BPH/prostate health, urinary flow, hormonal balance

fatty acids, phytosterols, beta-sitosterol
04

Usage Guide

Two ways to use the pipeline: ask Claude naturally, or run the scripts directly.

Via Claude Code

Just ask naturally. The huggingface-expert skill triggers automatically:

Claude Code prompt
# Identify a herb from a photo
"What plant is in this photo and what are its medicinal uses?"

# Look up a specific herb
"What are the medicinal properties of stinging nettle for prostate health?"

# Search for a model
"Find me a model that can classify medicinal plants"

# Run NER on clinical text
"Extract entities from: Patient taking saw palmetto 320mg daily"

Herb Pipeline (Direct)

The herb_pipeline.py script chains all three models:

Terminal
PY=~/.claude/skills/huggingface-expert/.venv/bin/python3

# List all herbs in knowledge base
$PY scripts/herb_pipeline.py --list

# Look up a herb
$PY scripts/herb_pipeline.py --plant "chamomile"

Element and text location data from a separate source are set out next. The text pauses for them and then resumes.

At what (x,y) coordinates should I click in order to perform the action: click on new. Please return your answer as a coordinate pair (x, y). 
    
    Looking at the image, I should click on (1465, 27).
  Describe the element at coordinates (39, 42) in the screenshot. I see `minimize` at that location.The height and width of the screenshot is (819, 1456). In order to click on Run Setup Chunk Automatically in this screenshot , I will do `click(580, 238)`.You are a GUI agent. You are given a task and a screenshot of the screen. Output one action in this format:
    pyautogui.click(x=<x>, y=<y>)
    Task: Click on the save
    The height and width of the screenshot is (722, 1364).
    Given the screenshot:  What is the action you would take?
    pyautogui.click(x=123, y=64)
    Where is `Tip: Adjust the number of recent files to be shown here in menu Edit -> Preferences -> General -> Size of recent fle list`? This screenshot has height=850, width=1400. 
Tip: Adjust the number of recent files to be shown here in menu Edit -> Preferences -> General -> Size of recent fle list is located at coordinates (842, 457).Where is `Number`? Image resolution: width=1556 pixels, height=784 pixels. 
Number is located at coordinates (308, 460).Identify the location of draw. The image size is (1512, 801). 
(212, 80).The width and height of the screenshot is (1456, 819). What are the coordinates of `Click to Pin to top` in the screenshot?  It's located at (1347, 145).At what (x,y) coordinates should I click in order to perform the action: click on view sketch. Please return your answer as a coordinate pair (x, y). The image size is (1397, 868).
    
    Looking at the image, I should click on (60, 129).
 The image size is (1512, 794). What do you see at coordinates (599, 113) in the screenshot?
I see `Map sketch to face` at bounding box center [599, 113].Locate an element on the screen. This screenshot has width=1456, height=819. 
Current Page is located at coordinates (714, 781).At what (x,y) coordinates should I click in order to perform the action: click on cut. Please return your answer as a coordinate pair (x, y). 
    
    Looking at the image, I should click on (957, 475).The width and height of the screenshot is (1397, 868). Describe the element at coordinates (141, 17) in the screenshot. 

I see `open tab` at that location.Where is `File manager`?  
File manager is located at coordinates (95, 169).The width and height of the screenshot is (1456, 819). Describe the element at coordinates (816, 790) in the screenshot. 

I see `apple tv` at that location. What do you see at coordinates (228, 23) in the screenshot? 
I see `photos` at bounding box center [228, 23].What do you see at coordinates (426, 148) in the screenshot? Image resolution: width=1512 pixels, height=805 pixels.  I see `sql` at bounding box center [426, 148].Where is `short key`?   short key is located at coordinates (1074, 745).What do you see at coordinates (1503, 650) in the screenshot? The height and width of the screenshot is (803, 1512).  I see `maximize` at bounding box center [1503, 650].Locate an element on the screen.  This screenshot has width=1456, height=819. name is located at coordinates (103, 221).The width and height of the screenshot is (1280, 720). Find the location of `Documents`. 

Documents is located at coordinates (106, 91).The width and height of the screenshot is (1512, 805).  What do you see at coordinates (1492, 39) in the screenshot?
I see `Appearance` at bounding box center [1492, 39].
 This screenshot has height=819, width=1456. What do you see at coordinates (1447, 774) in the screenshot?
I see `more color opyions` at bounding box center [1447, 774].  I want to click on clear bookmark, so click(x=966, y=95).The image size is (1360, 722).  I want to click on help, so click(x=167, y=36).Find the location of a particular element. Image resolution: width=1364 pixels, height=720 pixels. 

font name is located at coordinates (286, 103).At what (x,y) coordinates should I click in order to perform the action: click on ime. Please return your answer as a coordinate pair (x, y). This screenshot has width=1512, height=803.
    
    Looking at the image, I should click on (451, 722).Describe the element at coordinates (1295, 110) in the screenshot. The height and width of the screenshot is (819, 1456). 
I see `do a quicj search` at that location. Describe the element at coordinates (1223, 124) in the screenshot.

# Look up a herb for a specific condition
$PY scripts/herb_pipeline.py \
  --plant "stinging nettle" \
  --condition "prostate enlargement"

# Identify from a photo + get remedies
$PY scripts/herb_pipeline.py \
  --image ~/photos/garden_herb.jpg

# JSON output for scripting
$PY scripts/herb_pipeline.py \
  --plant "elderberry" \
  --condition "cold and flu" --json

Individual Scripts

The core skill scripts for the full HuggingFace pipeline:

Terminal
PY=~/.claude/skills/huggingface-expert/.venv/bin/python3

# 1. Search HuggingFace Hub
$PY scripts/search.py \
  --task token-classification \
  --query "biomedical NER" --limit 5 --json

# 2. Inspect a model
$PY scripts/inspect.py \
  --model blaze999/Medical-NER --json

# 3. Safety gate (MANDATORY)
$PY scripts/check_resources.py \
  --model blaze999/Medical-NER --json

# 4. Download
$PY scripts/download.py \
  --model blaze999/Medical-NER --json

# 5. Run inference
$PY scripts/run.py \
  --model blaze999/Medical-NER \
  --input "Patient taking green tea extract" --json

Installation

One-time setup. The skill bootstraps its own Python environment:

Terminal
# Clone or extract the skill
cd ~/.claude/skills/huggingface-expert

# Bootstrap the venv (CPU-only PyTorch)
bash install.sh

# Smoke test (downloads a small model)
bash examples/medical_ner_demo.sh

# Check what's cached locally
ls ~/.cache/huggingface/hub/models--*

The Resource Gate

Every download and every model load is gated by check_resources.py. This is the load-bearing rule of the skill. It compares projected RAM/VRAM/disk usage against free resources and returns green, yellow, or red. On red, the pipeline refuses to proceed. Never bypass without explicit user authorization.